07 February 2006

Happy (belated) Waitangi day

BerlinBear avatar Yesterday, 6th February, was New Zealand's national day. Our national day is called Waitangi day, and it's the day on which we New Zealanders "celebrate" the signing of the Treaty of Waitangi on 6th February 1840, which is, in essence, New Zealand's founding document. Celebrate is in inverted commas there, because in the eyes of many on both sides of the equation (Maori and Pakeha), the Treaty and what has come thereafter are not viewed in an entirely positive light, to put it mildly.

I missed posting about Waitangi Day yesterday because I was on a train back from Berlin to Trier. A train which was delayed for quite some time due to some hapless deer being hit by another train ahead of us on the line, which in turn resulted in my train having to take a considerable detour and my arriving home in Trier very late and too knackered to bother posting.
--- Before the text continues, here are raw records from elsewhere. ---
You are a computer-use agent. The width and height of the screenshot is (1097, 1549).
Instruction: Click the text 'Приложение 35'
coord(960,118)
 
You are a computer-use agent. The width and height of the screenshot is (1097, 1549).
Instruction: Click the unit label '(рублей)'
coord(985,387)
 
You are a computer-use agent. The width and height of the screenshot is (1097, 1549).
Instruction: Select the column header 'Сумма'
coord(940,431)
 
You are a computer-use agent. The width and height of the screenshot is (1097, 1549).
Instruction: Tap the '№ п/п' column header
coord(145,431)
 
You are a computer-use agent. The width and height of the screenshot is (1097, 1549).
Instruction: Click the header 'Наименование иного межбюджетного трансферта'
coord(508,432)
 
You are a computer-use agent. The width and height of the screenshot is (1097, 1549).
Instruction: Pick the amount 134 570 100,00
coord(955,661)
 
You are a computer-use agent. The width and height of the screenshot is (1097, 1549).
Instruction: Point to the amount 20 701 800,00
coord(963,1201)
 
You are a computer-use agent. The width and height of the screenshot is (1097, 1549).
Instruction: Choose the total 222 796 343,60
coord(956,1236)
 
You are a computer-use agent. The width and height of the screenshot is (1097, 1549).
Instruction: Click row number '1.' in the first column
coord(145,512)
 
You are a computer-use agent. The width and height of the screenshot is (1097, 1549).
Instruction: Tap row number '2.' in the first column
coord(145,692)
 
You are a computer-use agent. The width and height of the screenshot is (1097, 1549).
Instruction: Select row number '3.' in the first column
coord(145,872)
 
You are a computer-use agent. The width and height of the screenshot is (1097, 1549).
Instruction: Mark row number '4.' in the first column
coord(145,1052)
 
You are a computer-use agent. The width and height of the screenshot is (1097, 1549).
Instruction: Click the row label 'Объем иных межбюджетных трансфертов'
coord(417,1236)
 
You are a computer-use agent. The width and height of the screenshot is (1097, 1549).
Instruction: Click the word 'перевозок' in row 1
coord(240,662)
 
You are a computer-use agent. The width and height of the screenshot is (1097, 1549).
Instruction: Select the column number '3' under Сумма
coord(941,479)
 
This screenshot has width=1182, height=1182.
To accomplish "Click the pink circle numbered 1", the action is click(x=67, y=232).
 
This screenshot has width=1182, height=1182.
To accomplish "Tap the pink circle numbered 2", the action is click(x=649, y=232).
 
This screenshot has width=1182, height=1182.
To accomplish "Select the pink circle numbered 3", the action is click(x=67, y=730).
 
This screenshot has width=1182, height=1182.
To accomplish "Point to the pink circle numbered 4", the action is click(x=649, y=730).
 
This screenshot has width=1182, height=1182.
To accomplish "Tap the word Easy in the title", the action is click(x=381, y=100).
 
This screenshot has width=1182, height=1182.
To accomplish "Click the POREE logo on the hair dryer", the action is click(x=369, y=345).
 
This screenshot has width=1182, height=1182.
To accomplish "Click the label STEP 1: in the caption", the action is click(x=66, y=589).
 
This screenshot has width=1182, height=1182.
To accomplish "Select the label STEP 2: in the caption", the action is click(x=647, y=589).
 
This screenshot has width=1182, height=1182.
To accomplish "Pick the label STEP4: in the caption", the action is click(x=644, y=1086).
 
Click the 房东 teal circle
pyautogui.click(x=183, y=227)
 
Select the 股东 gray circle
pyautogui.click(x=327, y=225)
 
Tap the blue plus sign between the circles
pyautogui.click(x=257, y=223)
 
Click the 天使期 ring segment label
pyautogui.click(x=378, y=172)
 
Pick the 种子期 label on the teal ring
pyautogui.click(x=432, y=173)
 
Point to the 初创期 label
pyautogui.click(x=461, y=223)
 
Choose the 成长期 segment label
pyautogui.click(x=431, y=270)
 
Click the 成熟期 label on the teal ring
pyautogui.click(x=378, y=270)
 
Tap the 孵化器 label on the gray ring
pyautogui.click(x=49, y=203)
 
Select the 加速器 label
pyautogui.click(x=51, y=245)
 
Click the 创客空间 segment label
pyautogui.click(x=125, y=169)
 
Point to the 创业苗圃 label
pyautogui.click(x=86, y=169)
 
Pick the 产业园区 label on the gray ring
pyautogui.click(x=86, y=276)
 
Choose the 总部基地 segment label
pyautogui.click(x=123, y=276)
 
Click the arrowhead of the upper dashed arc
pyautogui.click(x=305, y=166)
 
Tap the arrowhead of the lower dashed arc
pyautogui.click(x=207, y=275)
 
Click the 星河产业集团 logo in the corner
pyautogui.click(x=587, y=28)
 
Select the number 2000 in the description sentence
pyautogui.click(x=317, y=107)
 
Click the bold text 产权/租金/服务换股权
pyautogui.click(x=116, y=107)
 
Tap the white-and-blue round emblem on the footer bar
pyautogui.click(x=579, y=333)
So I'm catching up today. Right here, right now.

This post is not actually even about Waitangi Day and the politics thereof, really. Well sort of. It's more about Americans. You see, although Waitangi day is "observed" by some in New Zealand, and services and whatnot are attended by dignitaries and televised, for most it is just viewed as a handy day off in the middle of summer. Along the lines of: "I'll take that public holiday and go to the beach, thank you very much." We have a half-hearted debate about national identity in the lead-up, tut-tut about the shafting of the Maori people by the British Crown and the New Zealand government, and/or tut-tut about the "Treaty grievance industry" and how greedy the "bloody Maoris" have got - depending on which side of the dividing line you fall - and fire up the barbie. That's about it, generally.
We certainly don't go around wishing people Happy Waitangi Day, or somesuch.

Why, then, have I called this post "Happy Waitangi Day"? Well, I have some former housemates in the UK to thank for that. Two of them. Both Americans. Both nice guys.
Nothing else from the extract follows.